Initially, my mother's downfall started with the breakup of her 16 year relationship with my ex step father. Though they never married, I only knew him as "daddy" and until this day I call him daddy. We were living in Fall River, MA. My mom, daddy, and two younger sisters Maritza and Mayra-liz. Mayra-liz was one years old at time, Maritza was twelve years old, and I was 14. I remember seeing the last day daddy let my mom abuse him as he walked out of the bathroom with his hat slapped over his eyes after a stretch of loud physical commotion. Afterwards he left, to Georgia. He left his family behind and I became my mother's new punching bag. That is when we moved in with my mother's mom. Abuelita or Wella for short. Shortly afterwards, Wella died and my mom faced homelessness for the first time with her daughters. My mom didn't handle any of these traumatic back to back events well at all and became a severe alcoholic who is now recovering because of my youngest sister being taken away by DCF. She has since been sober for a year and has been my boulder through my current struggles and tribulations.

Life has literally come full circle. It is thanks to my mother's mistakes that I can healthily choose how not to follow in her same footsteps even when given the same circumstances. Currently I am going through divorce and as mentioned before I am also homeless again. I, like my mom was, am a homeless mother going through a difficult breakup. I could easily give into an addiction like alcoholism, but instead I am using it as a motivation. That is why I've enrolled myself back into college.
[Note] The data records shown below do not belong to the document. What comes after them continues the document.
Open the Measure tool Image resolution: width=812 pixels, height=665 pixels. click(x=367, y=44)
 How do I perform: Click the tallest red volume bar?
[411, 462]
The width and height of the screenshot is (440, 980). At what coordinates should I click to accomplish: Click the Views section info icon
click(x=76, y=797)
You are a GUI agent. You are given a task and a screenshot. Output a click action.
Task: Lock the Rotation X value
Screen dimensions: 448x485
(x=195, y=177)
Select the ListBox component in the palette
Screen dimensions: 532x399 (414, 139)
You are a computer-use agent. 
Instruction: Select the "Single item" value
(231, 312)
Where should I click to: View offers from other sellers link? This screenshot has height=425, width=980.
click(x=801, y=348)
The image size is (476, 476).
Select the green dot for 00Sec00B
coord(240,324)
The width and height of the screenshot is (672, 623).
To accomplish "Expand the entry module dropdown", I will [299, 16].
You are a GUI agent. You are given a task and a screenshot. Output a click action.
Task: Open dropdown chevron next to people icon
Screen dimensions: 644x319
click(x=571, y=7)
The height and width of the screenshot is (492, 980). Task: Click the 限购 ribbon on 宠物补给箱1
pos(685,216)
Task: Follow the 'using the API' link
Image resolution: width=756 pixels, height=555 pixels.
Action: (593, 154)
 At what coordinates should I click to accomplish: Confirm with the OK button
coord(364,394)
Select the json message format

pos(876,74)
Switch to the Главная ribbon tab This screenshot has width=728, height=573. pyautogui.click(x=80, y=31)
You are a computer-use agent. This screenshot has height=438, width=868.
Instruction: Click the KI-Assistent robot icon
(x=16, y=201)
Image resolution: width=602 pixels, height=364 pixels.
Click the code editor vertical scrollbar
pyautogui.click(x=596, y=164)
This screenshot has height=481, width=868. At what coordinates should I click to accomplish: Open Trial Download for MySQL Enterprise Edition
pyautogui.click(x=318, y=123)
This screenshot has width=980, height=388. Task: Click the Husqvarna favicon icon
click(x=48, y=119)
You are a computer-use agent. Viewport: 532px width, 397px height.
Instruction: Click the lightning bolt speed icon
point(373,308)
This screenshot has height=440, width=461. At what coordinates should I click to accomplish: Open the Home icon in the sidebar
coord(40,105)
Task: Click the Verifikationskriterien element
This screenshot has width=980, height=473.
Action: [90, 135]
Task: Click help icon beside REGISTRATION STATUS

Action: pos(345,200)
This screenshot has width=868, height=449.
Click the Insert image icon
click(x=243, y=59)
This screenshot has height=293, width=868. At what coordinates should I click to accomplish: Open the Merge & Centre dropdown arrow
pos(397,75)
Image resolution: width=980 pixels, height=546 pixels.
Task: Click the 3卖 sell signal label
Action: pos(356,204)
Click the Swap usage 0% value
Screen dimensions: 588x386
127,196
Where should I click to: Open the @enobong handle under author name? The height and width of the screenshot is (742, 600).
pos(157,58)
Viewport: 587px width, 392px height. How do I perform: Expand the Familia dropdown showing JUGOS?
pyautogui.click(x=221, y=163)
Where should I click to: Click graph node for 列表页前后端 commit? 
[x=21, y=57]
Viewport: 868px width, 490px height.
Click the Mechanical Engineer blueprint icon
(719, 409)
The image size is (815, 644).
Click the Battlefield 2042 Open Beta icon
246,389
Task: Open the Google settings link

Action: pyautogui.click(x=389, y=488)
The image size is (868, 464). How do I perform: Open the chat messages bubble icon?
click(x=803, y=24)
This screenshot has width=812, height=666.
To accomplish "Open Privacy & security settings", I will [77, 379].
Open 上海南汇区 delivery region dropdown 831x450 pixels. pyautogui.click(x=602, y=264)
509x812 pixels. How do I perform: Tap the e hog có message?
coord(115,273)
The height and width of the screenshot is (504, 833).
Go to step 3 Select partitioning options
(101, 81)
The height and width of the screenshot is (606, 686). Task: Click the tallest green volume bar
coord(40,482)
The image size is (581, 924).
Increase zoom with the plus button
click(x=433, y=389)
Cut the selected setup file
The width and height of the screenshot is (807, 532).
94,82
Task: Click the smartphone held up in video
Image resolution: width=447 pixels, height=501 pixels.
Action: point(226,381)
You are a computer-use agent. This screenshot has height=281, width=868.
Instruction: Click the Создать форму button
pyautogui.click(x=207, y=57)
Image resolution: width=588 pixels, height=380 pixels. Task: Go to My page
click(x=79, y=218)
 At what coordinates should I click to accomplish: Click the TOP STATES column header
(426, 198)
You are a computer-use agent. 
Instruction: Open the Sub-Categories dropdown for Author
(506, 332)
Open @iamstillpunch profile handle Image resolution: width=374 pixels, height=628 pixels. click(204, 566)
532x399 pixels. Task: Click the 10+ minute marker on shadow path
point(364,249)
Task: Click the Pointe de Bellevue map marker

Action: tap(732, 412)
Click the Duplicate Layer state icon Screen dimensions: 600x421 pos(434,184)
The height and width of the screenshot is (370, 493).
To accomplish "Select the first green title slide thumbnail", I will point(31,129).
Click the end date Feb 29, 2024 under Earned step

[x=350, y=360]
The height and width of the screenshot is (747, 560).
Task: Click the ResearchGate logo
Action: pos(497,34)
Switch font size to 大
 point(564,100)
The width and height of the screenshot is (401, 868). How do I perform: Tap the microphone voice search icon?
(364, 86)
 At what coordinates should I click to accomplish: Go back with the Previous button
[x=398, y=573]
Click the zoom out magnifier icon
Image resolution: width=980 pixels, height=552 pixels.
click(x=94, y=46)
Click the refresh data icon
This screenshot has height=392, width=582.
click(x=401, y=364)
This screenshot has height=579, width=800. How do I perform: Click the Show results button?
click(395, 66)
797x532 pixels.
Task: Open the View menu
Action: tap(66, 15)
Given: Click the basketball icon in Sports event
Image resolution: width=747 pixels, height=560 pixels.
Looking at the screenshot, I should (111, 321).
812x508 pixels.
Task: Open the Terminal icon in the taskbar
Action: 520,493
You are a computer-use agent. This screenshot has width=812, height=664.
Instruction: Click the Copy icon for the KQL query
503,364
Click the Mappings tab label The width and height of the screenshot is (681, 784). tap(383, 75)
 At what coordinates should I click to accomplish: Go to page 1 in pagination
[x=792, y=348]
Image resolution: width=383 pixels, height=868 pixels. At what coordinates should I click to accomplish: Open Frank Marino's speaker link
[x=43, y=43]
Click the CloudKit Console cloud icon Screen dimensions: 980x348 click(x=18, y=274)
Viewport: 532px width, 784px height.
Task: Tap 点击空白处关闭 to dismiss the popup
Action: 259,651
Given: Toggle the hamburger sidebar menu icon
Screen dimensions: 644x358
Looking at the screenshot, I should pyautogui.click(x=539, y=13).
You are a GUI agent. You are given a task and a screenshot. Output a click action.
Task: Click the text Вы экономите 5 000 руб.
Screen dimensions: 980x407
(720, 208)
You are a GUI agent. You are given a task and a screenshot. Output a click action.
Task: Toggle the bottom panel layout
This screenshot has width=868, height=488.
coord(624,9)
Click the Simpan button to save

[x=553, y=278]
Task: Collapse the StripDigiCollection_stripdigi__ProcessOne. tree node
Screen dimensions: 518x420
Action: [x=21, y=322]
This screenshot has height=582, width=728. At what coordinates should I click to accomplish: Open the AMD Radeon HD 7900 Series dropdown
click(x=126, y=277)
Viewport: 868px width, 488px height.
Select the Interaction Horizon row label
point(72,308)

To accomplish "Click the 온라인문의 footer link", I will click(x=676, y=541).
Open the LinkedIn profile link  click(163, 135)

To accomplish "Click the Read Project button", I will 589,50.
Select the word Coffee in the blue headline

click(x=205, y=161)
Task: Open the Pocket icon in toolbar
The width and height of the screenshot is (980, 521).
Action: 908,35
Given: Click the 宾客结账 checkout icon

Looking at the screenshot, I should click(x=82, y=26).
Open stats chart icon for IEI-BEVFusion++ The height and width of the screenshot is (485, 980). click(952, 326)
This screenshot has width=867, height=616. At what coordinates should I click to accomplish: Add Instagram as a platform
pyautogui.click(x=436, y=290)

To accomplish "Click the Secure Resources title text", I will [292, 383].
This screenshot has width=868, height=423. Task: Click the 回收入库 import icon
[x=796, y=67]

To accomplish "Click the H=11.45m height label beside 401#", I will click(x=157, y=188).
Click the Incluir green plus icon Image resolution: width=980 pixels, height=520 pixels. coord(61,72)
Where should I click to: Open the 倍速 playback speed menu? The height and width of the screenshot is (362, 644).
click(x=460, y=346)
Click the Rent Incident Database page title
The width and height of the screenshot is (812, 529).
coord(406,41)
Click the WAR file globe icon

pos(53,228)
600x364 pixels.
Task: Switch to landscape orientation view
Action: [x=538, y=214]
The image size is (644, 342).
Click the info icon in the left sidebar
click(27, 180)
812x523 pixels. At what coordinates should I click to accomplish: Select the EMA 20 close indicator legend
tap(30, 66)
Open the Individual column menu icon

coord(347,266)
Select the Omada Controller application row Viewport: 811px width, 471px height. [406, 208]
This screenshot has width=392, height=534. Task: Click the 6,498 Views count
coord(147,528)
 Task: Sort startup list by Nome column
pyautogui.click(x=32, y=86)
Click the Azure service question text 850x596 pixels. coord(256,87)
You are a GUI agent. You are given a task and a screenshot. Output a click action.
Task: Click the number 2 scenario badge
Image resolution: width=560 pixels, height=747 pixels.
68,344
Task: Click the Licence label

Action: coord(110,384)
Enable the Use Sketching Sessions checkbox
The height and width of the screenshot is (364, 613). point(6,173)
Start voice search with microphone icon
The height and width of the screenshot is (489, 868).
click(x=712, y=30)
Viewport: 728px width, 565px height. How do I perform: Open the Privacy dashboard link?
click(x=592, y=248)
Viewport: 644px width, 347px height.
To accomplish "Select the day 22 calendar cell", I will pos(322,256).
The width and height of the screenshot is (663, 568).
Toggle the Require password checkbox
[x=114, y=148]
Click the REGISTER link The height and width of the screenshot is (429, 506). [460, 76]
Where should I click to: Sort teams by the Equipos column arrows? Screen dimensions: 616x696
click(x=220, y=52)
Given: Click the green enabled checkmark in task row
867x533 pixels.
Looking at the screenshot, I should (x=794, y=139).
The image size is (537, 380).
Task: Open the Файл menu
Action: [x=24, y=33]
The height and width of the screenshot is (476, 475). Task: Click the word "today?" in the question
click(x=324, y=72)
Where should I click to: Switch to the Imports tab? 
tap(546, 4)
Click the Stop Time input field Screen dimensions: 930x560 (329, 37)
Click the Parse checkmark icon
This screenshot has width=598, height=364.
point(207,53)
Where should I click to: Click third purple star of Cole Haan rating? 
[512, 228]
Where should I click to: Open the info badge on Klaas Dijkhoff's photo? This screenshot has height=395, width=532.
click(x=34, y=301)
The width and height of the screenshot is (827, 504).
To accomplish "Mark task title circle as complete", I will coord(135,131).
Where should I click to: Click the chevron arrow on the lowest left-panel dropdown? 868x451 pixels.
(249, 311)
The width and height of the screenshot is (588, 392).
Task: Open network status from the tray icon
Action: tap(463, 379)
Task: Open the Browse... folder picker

I'd rather setup a better future for my sons then to sit around and feel sorry for myself. Although I do have days where I want to end my life and days where I doubt myself; but I look at my kids and I see that I would be a bigger failure if I took any sort of step back.
My mother may not have always been there for me then, but she is there for me now; more than anyone in my life ever has been. She's been my support financially and emotionally even though she too has a lot on her plate with trying to get custody of my sister back and sleeping in a room she pays rent for. However, somehow, she makes a way even when me or my ex husband can't afford diapers she will find a way to get me some. When I'm crying late at night she picks up the phone and keeps me grounded, and she plans for ways on making the future better, and we together, learned how to speak positive things into existence. There is power in words. Part of that power has allowed me to be where I am today even though it is certainly not my final destination.
Marianna,
ReplyDeleteExcellent post. Powerful story. Very well-written. It's real, detailed, and gripping.
I am sorry to hear of all these struggles you face, but I'm warmed by the confidence and determination in your spirit. I like this full circle story. I think it shows how tight real family bonds are, even after all the tribulations - the power of a mother.
I like that you write about being responsible as a rebellion of sorts against your mother's past regressions. I often feel like that was part of my upbringing as well. I was disgusted by my parents' behaviors and addictions - and it only motivated me to be stronger and healthier.
This story is written very clearly and passionately. Well done. It's professional, emotive, and I like your overall design with the inspiring quotes.